Available records:
• • •

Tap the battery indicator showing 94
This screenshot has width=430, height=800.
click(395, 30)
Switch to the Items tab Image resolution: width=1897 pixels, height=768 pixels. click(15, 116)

• • •

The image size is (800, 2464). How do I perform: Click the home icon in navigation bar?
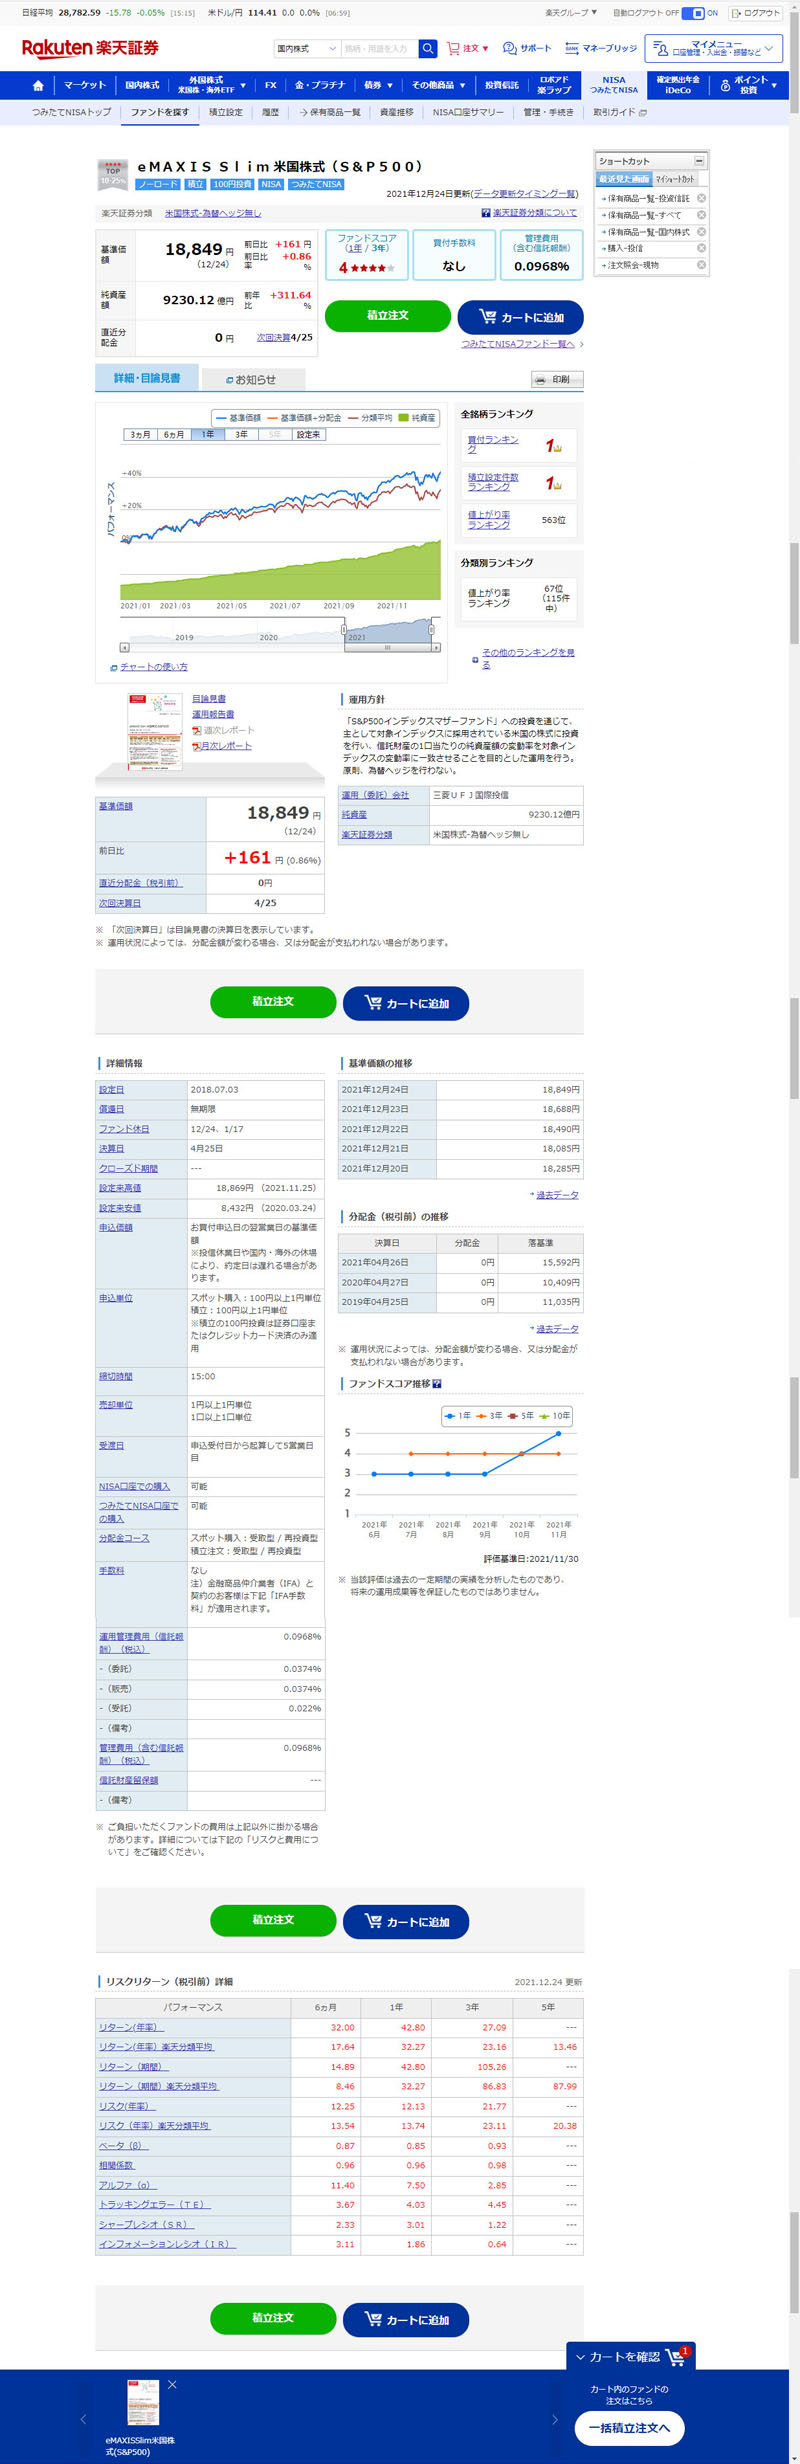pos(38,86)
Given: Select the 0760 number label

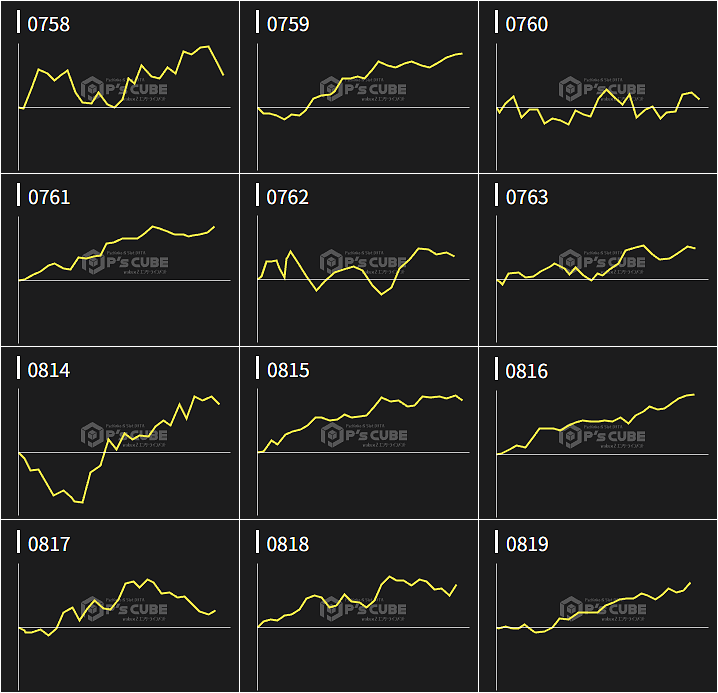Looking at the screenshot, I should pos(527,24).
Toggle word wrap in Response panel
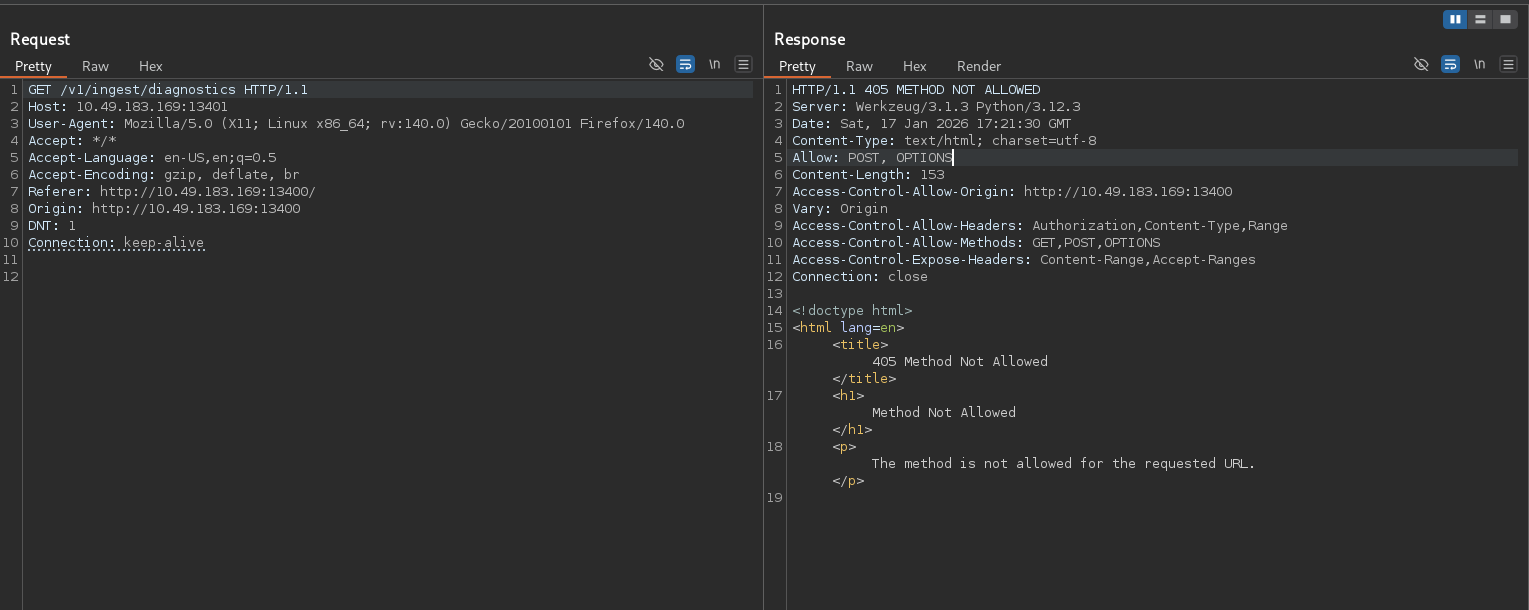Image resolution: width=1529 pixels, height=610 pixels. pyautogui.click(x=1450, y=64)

• • •

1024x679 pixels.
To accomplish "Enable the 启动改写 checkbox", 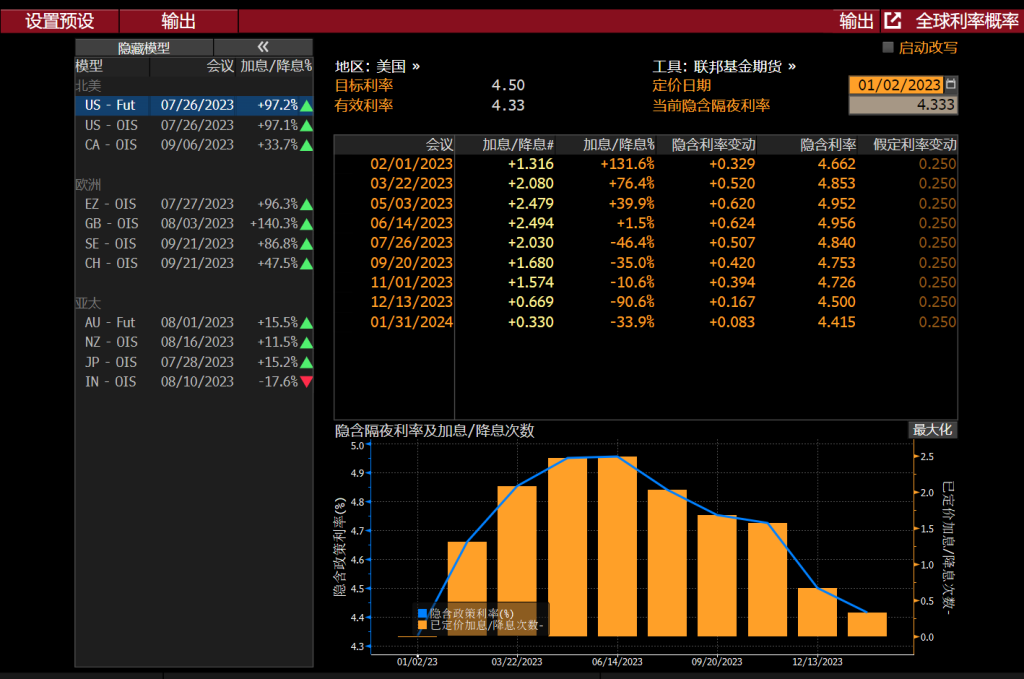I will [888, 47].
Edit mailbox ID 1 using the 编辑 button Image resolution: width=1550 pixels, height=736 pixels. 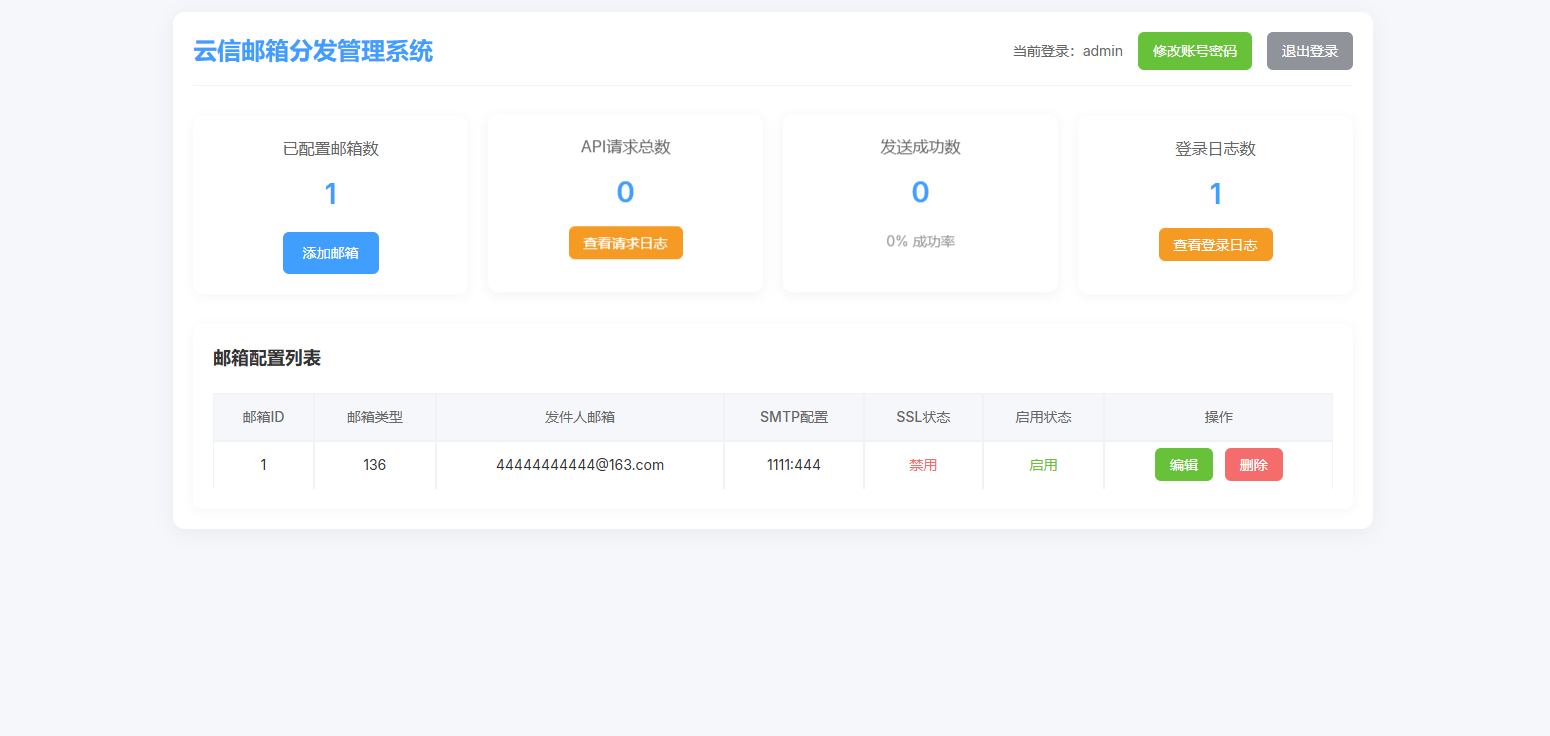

• • •

Task to carry out:
In the listing above, the lines from the one containing "Tap the battery indicator showing 94" through the one containing "Switch to the" must be set down exactly, with no other lines.

Reply:
Tap the battery indicator showing 94
This screenshot has width=430, height=800.
click(395, 30)
Switch to the Items tab Image resolution: width=1897 pixels, height=768 pixels. click(15, 116)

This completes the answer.